Foi publicado na Frontiers in Medicine o artigo “Fluid homeostatic action of dapagliflozin in patients with chronic kidney disease: the DAPA-BODY Trial” ([link](https://www.frontiersin.org/articles/10.3389/fmed.2023.1287066/full)) que avaliou os efeitos da dapagliflozina quanto a parâmetros hemodinâmicos e status volêmico em pacientes com DRC (com e sem hipervolemia).
Vamos entender o que o estudo trouxe de interessante!
Detalhes do estudo: estudo prospectivo, não randomizado, com 97 pacientes com DRC, dos quais 15 receberam dapagliflozina 5 mg/dia e 58 receberam 10 mg/dia. Além disso, 24 pacientes não receberam dapagliflozina,
sendo este o grupo controle.
Os pacientes que receberam dapagliflozina foram separados quanto estarem ou não hipervolêmicos. O desfecho primário avaliado foi a mudança da distribuição da água corporal por meio de bioimpedância (BIA) em 6 meses, status água corporal total (ACT) e água extracelular (AEC).
Também foram avaliadas mudanças quanto a copeptina, atividade do eixo renina-angiotensina-aldosterona e níveis de epinefrina e noraepinefrina.

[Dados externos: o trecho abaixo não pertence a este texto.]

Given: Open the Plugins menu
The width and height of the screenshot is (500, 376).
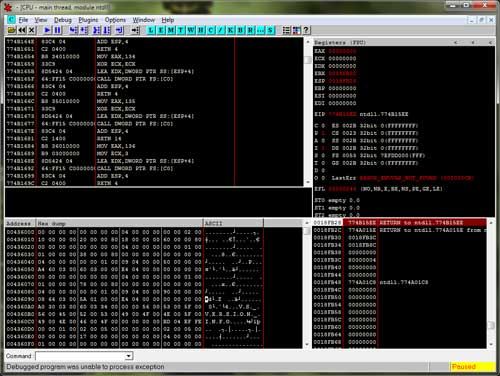Looking at the screenshot, I should pos(88,20).
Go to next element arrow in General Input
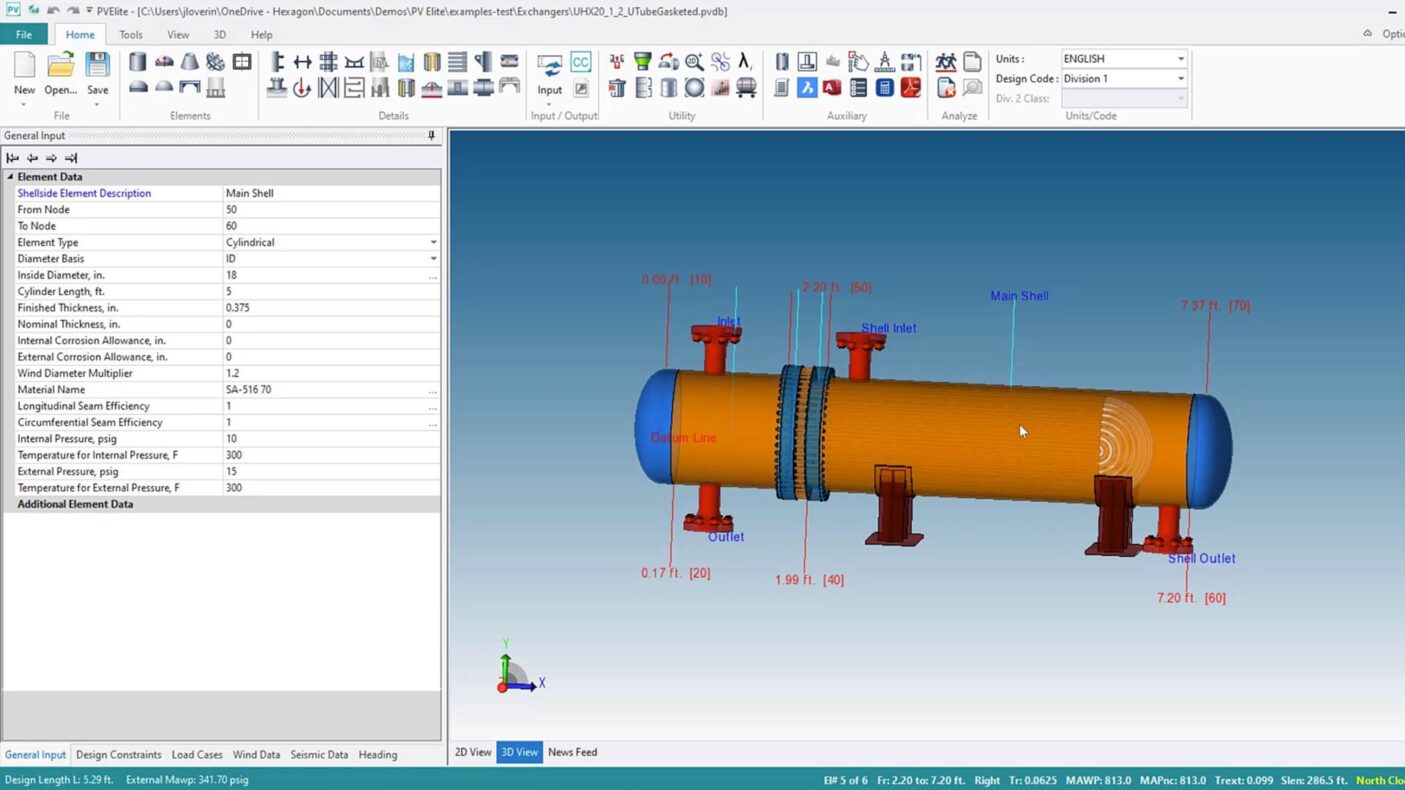This screenshot has height=790, width=1405. pos(51,158)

E quais foram os achados do estudo?
Composição corporal de fluidos após 6 meses de tratamento:
* O tratamento com dapagliflozina reduziu a relação o líquido extracelular. Ocorreu redução da relação AEC/ACT quando comparado ao grupo controle (−0.65 ± 2.03% vs. 0.97 ± 2.49%, p = 0.0018).
* Essa redução foi maior nos pacientes com hipervolemia. No grupo tratado com dapagliflozina, as mudanças AEC/ACTforam significativamente maiores nos pacientes com hipervolemia quando comparados ao grupo sem hipervolemia (−0.01% ± 1.88% vs. −1.47% ± 1.93%, p = 0.0017).

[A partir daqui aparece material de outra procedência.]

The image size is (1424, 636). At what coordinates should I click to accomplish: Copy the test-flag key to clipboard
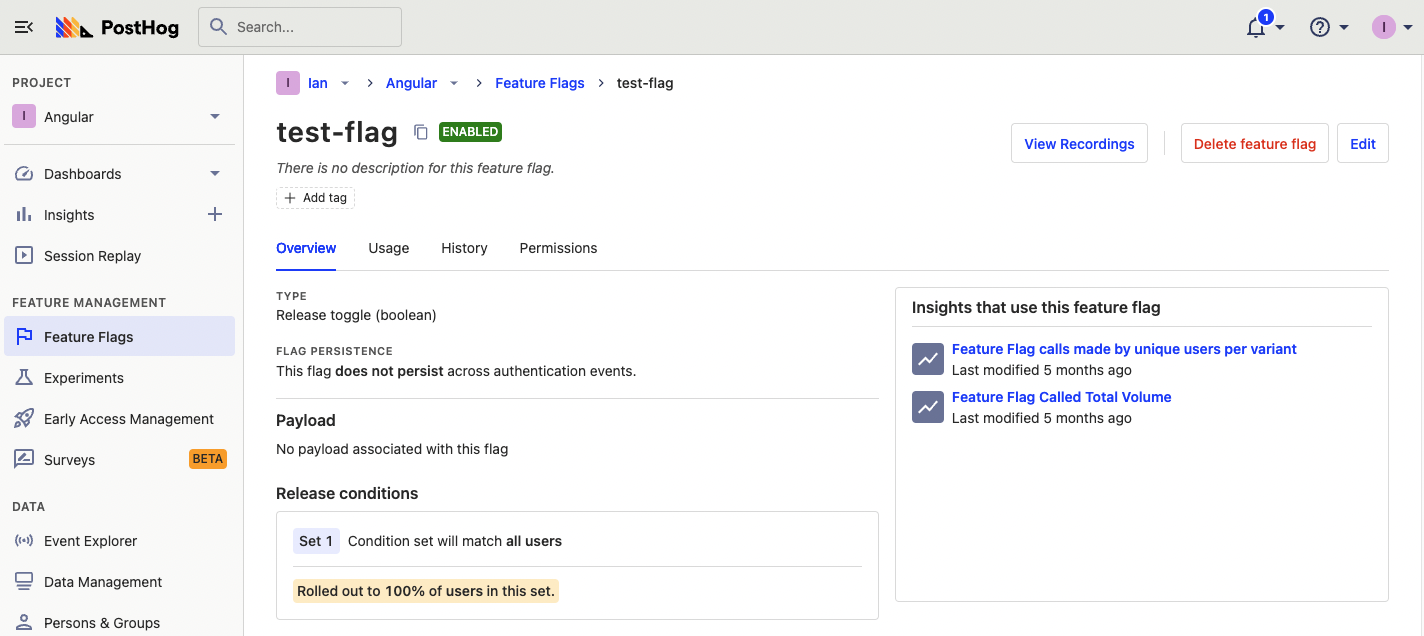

![](</Dapaglif figura 1.webp>)
Parâmetros hemodinâmicos e do sistema simpático após 6 meses de tratamento:
* Efeito simpaticolítico: Os valores plasmáticos de epinefrina e noraepinefrina foram significativamente menores no grupo dapagliflozina quando comparados ao grupo controle após 6 meses de tratamento.

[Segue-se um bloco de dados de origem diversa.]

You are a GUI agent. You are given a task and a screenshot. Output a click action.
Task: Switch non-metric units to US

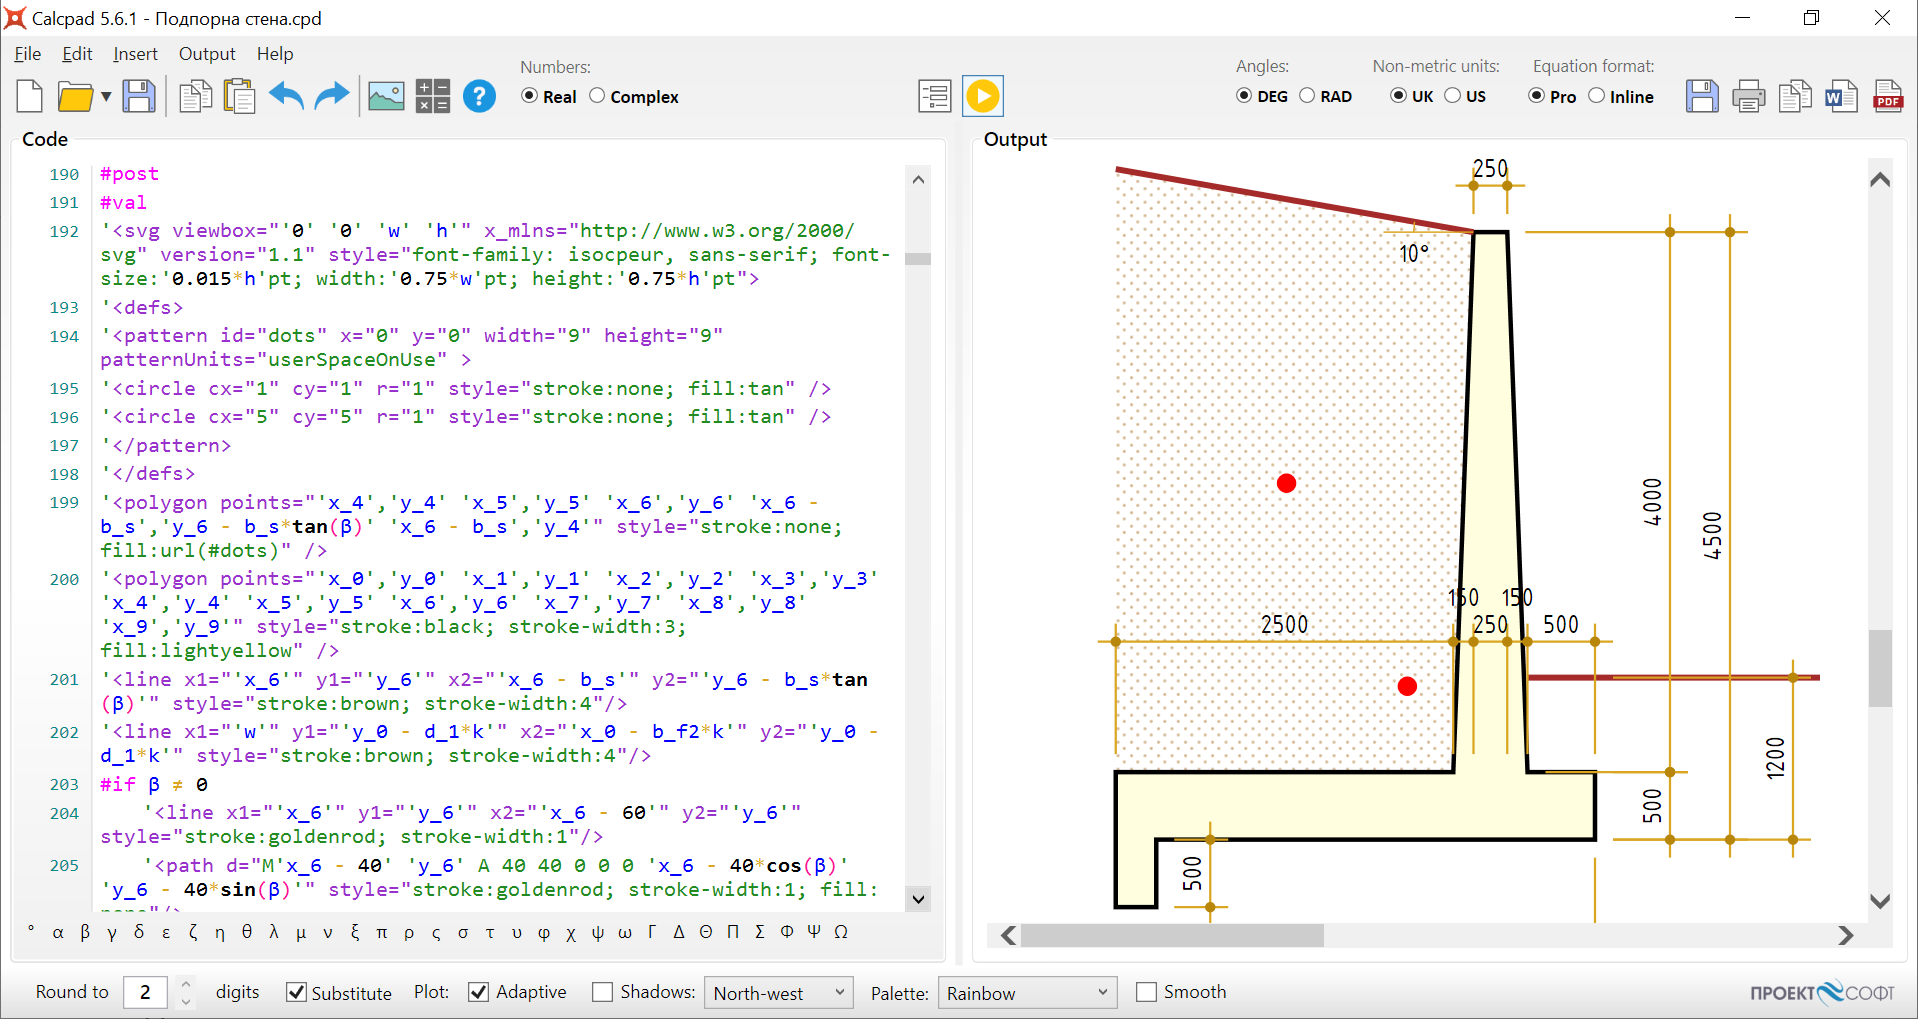point(1452,96)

* Sem mudanças de copeptina: Não foram observadas diferenças quanto ao nível de copeptina entre o grupo controle e o tratamento com dapagliflozina (32.3 ± 33.4 vs. 30.6 ± 30.1 pmol/L, p = 0.8227). Foi observada uma elevação da copeptina na primeira semana de tratamento, mas os valores voltaram ao valor inicial após 6 meses de tratamento.
* Sem ativação do eixo renina angiotensina aldosterona: Após 6 meses, os níveis de renina (controle 56.9 ± 42.0 vs. dapagliflozina 63.7 ± 43.6 pg./mL, p = 0.568) e aldosterona (controle 419 ± 225 vs. dapagliflozina 370 ± 190 pg./mL; p = 0.385) foram semelhantes entre os grupos.
![](</Dapaglif figura 2.webp>)
Opinião Nefroatual:
Estudo muito interessante que mostra que o tratamento com dapagliflozina normaliza a volemia dos pacientes, com redução do líquido extracelular e redução do volume plasmático estimado após 6 meses de tratamento.
Esses achados indicam uma melhora da hipervolemia de forma sustentada, bem como a manutenção da euvolemia em pacientes que não apresentavam retenção hídrica.
Foi identificado que, em pacientes em euvolemia, o tratamento com dapagliflozina induziu liberação de vasopressina para prevenir hipovolemia, indicando que a regulação da vasopressina exerce um papel crítico em reduzir a retenção hídrica e manter a euvolemia. Outro achado interessante foi que a dapagliflozina reduziu marcadores de atividade do sistema nervoso simpático, redução dos níveis de epinefrina e noraepinefrina, um conhecido fator de proteção cardiovascular. Este é o primeiro estudo a mostrar uma ação simpaticolítica dos iSGLT2.
Em resumo, em pacientes com DRC, a dapagliflozina induziu homeostase hídrica sustentada, com manutenção da euvolemia, inibição sustentada do eixo renina angiotensina aldosterona e atividade simpaticolítica, sendo estes achados uma possível justificativa da proteção cardiorrenal.